[Task statement] Set down all of the data exactly. Pictures stay out of the copy.

[Material shown]

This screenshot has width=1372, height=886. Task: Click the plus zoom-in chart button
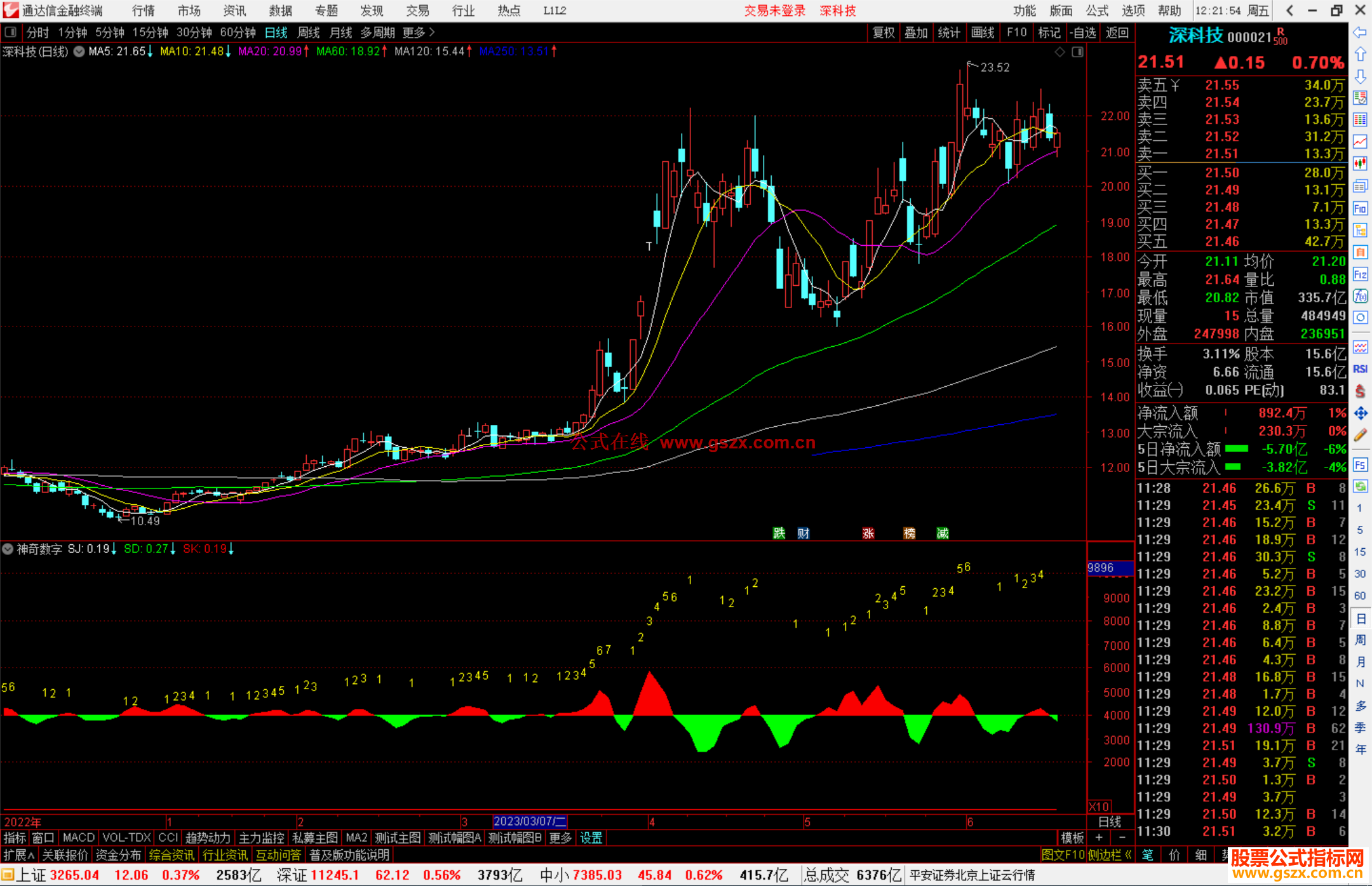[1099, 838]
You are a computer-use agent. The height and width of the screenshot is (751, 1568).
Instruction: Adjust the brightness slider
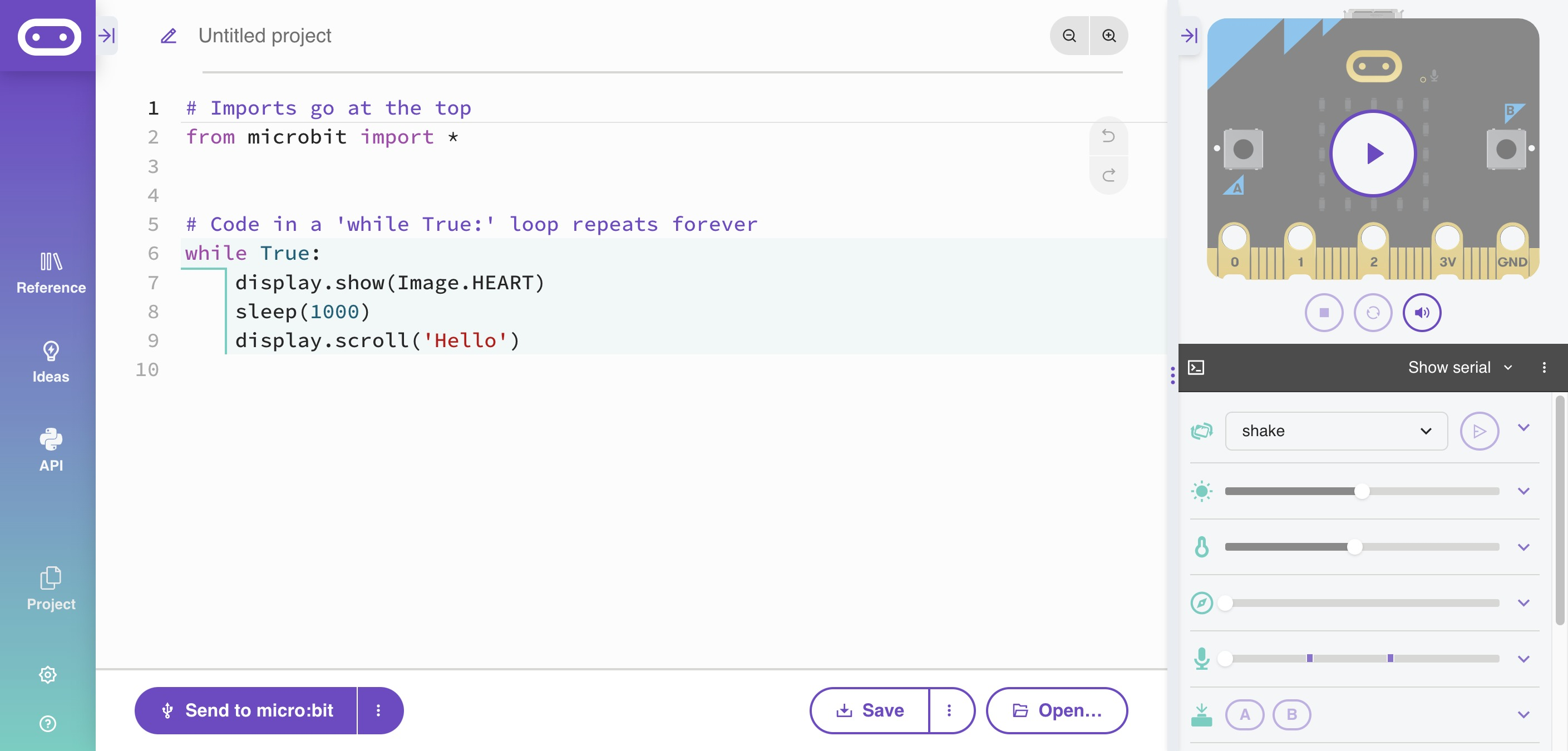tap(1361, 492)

[Answer]
This screenshot has width=1372, height=886. Task: Click the plus zoom-in chart button
[1099, 838]
You are a computer-use agent. The height and width of the screenshot is (751, 1568).
Instruction: Adjust the brightness slider
tap(1361, 492)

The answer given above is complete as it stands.